Sell: Nihon M&A Center Inc.
We sold after the name crossed our US$10b market cap limit.
Sell: SimCorp A/S
Denmark-based SimCorp is a leading provider of back- and front-office software solutions for the financial services industry. The company has benefited from managers seeking to cut costs and replace sub-optimal, legacy software systems. Our thesis here has largely played out and our visibility into SimCorp’s moat trajectory is now less clear.
Sell: Keywords Studios Plc
Ireland-based Keywords Studios is still a fine business, but our conviction in the business’s long-term growth story has waned. We targeted Keywords as a source of funds for the Nordnet purchase.
Sell: Elastic NV
We sold after the name crossed our US$10b market cap limit.
Sell: Douzone Bizon Co.
Korea-based Douzone Bizon offers enterprise resource management solutions to SMEs. While Douzone has enjoyed terrific success (its client book is unmatched in Korea), the company’s growth story looks less compelling from here. We exited our position.
Sell: Regional, S.A.B. de C.V.
Mexico-based Regional remains a high-quality SME-focused bank. Like Douzone, we see this thesis as largely played out.
Buy and Manage
We made several strategic trims and adds during the quarter.

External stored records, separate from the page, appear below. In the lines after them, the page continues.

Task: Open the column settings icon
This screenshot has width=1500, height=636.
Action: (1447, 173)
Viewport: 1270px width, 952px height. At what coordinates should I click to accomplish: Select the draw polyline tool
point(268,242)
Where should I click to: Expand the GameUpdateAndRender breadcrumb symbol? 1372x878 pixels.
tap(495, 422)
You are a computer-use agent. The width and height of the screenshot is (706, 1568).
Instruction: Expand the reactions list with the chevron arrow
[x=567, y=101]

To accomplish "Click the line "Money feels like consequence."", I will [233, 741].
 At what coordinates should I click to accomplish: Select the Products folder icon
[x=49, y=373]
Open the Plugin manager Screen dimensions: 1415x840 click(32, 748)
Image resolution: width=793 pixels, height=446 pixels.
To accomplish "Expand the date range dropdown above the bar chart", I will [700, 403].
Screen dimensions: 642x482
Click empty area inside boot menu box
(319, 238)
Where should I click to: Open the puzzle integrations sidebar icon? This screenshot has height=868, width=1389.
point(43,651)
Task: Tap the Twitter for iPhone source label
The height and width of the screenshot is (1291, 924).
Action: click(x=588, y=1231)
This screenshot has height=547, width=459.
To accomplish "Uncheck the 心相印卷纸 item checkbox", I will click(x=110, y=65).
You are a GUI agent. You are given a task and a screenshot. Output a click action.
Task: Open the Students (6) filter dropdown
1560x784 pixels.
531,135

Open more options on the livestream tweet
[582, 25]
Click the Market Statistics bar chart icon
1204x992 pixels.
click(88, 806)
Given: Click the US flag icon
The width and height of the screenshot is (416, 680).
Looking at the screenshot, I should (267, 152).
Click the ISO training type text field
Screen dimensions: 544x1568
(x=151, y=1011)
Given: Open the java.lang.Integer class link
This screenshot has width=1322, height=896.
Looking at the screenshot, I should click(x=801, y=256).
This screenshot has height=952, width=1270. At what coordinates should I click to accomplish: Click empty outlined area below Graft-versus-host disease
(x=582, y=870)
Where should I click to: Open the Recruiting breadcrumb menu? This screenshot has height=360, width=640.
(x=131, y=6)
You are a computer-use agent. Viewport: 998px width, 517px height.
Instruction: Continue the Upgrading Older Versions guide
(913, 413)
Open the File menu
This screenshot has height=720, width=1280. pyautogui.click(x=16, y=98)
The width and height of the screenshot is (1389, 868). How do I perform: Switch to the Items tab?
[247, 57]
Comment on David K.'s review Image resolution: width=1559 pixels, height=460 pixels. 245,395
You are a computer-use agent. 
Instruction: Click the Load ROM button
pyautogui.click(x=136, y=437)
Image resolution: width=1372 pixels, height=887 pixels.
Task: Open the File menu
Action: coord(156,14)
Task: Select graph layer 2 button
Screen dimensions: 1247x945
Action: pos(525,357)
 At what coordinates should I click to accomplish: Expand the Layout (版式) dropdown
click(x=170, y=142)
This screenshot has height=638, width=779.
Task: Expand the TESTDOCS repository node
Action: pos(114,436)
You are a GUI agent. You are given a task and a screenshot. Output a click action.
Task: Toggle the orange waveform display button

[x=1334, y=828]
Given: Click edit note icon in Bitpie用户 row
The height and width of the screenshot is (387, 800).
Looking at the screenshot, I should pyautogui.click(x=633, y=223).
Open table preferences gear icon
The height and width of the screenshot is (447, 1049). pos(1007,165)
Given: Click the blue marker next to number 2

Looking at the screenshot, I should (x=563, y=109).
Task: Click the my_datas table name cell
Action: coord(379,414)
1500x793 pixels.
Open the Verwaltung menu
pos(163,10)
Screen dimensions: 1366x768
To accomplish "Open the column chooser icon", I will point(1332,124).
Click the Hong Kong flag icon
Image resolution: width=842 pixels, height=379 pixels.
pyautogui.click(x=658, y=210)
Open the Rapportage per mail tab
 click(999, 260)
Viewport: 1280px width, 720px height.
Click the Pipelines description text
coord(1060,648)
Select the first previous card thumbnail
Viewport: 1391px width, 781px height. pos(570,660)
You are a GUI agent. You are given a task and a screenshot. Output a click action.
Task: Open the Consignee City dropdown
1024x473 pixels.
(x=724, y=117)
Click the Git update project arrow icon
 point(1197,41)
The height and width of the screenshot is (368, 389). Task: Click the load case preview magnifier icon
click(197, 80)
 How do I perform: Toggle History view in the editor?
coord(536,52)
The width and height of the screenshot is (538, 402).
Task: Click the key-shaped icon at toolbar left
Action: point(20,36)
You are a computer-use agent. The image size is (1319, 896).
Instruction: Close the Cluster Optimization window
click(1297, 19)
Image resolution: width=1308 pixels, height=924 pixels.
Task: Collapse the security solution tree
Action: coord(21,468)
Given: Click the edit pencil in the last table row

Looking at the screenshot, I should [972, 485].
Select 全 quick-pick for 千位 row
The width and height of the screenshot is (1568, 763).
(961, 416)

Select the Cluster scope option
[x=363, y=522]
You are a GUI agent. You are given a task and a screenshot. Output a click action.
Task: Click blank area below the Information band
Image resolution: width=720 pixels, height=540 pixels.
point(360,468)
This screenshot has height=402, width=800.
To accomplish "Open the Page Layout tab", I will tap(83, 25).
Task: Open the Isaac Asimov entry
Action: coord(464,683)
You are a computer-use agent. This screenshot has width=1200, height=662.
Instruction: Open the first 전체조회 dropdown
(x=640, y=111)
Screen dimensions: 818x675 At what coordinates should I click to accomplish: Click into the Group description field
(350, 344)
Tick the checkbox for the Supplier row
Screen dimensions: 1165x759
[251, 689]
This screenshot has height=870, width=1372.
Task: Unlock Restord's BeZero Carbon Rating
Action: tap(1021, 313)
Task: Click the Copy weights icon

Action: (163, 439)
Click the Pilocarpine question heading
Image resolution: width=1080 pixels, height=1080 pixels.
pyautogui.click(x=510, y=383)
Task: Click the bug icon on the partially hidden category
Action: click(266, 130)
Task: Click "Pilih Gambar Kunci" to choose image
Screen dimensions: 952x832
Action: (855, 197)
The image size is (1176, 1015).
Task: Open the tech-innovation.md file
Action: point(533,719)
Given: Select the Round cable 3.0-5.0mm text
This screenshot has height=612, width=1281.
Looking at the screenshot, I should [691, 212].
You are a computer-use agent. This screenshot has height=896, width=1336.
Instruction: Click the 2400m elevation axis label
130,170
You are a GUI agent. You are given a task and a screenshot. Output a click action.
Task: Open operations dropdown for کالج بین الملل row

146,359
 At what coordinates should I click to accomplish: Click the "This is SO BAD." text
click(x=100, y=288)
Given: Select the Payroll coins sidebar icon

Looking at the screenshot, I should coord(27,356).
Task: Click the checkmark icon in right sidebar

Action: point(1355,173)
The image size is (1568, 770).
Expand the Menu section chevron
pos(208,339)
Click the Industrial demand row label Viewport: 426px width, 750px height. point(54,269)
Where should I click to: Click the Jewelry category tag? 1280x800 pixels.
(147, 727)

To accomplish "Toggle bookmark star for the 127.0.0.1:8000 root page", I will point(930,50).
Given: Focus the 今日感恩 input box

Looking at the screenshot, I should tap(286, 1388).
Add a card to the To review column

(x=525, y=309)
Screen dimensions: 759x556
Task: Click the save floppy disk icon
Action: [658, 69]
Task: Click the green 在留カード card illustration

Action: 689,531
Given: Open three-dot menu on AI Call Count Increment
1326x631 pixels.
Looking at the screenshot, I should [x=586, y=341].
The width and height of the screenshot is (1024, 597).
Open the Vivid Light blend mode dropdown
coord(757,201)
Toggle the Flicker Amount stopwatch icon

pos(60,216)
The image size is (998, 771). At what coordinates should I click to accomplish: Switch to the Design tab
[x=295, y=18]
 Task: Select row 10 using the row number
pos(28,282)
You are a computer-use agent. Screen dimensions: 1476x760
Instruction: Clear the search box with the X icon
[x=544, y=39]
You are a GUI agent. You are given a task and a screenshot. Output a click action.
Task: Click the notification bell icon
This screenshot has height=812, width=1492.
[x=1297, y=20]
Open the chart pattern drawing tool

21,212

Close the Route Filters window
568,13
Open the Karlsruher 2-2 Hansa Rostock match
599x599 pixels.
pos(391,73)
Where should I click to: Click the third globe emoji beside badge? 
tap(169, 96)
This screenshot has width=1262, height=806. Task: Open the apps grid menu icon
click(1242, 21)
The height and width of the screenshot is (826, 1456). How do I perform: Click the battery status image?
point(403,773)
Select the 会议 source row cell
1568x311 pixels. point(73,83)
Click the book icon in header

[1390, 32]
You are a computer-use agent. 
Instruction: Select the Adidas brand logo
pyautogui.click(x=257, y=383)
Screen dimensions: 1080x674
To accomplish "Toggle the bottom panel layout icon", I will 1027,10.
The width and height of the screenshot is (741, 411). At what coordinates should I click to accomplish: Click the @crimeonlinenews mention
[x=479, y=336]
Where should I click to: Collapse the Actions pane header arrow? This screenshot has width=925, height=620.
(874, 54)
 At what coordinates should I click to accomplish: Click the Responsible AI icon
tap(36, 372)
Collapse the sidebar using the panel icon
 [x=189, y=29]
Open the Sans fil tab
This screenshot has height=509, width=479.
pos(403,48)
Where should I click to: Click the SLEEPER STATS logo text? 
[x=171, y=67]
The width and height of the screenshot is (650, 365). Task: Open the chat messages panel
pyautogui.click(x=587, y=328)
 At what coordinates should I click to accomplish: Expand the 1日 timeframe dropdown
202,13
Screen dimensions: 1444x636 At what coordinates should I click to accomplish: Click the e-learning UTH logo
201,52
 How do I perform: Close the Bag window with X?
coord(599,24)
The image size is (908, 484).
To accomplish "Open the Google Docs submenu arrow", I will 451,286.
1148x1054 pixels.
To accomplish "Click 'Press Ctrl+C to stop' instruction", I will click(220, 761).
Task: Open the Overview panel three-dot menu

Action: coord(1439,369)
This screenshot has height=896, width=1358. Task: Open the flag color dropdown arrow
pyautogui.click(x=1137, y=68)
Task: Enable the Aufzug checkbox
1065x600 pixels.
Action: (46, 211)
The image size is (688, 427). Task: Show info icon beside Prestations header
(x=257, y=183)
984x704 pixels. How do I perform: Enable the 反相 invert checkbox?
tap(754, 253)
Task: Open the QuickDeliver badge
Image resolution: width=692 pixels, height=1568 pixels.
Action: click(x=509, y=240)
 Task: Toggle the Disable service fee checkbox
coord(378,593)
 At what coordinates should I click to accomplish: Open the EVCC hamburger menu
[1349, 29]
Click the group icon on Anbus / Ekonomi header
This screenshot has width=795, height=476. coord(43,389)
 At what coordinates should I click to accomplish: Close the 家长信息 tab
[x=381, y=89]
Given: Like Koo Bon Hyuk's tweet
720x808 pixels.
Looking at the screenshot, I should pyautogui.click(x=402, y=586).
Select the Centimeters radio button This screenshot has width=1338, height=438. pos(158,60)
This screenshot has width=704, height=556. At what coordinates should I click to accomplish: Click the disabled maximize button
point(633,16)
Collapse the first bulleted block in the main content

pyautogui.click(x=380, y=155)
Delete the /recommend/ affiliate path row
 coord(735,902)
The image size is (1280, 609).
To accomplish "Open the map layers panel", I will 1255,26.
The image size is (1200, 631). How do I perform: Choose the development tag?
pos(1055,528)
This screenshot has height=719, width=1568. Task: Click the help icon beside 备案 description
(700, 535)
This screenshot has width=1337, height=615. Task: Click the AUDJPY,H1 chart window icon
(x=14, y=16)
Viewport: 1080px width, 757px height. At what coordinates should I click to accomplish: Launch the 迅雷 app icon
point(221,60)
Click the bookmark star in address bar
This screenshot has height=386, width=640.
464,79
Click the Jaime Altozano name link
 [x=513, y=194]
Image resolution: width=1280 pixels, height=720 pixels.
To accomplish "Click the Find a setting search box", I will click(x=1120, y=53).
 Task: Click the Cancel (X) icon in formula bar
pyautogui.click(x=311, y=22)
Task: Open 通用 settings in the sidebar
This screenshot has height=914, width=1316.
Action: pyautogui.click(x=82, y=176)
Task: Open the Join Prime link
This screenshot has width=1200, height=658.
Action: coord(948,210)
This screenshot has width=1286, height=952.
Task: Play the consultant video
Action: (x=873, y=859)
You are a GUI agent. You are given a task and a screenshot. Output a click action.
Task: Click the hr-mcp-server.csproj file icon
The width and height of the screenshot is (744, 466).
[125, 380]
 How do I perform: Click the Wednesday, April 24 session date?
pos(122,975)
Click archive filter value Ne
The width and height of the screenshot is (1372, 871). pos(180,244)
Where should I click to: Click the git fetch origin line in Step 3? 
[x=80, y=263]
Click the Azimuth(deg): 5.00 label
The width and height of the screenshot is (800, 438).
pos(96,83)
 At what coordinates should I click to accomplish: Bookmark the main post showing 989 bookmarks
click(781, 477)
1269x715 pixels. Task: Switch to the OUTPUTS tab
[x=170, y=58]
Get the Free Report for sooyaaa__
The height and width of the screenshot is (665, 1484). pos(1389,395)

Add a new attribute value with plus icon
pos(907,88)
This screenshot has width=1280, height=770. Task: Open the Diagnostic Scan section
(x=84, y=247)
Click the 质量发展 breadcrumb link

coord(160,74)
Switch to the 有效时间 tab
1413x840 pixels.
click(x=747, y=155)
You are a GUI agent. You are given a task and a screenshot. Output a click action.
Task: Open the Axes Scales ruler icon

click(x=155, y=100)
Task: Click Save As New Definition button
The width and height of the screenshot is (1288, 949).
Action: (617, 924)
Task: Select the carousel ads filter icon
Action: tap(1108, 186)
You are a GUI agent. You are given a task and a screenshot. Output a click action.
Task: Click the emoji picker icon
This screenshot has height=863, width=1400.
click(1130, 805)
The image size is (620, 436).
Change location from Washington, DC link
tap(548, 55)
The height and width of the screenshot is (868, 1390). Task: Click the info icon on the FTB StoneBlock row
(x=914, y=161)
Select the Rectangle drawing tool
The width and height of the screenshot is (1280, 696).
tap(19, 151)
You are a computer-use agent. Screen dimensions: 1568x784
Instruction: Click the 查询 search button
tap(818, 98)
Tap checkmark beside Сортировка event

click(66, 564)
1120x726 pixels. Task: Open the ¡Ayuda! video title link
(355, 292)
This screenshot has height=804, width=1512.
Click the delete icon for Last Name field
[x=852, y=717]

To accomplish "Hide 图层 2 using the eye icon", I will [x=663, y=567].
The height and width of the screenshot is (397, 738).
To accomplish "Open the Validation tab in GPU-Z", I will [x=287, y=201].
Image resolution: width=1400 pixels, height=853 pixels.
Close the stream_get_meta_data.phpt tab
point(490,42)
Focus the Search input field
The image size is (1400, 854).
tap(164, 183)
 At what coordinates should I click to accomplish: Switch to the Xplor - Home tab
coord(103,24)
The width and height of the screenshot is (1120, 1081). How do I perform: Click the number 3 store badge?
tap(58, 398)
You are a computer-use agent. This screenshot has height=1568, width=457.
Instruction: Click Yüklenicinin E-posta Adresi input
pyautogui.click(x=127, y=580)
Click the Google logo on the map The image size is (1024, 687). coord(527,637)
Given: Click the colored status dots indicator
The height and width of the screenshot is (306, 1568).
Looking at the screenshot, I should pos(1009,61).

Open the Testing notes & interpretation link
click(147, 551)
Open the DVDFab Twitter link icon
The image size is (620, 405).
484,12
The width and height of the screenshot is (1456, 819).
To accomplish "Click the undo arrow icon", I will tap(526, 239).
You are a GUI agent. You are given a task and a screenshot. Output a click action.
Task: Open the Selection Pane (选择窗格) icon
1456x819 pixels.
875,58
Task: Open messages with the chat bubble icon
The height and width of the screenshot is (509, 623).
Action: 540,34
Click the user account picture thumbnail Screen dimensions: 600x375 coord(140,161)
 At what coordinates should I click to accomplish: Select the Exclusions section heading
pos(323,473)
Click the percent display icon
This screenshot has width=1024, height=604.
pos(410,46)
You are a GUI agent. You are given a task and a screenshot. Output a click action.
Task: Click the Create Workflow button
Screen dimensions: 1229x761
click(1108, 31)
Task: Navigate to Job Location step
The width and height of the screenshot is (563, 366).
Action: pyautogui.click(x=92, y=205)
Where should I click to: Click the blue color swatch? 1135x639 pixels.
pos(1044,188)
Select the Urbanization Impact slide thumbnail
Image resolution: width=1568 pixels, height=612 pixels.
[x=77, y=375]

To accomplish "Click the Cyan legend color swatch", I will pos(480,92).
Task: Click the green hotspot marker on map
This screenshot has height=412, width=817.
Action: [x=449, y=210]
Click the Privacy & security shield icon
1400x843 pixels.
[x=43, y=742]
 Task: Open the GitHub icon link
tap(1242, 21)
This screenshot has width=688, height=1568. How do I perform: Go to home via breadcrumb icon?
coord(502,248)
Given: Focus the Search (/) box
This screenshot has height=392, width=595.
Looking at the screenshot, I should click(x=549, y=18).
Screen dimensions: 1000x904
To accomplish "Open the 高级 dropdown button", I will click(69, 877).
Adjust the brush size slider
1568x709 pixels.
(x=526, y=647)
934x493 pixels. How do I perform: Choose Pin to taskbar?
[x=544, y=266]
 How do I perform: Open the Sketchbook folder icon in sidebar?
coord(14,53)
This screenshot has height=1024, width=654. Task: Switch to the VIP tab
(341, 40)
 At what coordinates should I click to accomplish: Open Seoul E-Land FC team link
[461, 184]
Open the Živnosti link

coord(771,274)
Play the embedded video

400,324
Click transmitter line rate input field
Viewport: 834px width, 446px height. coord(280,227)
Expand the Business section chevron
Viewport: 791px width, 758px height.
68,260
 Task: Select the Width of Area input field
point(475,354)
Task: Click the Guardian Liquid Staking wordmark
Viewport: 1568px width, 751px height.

Notes: 1Return figures are in AUD, net of fees, subject to rounding, and include the reinvestment of all dividends and income. Past performance is not indicative of future results. 2Based on the WCM International Small Cap Growth Strategy Composite. Return figures are net of fees in AUD, are subject to rounding and include the reinvestment of all dividends and income. Past performance is not indicative of future results.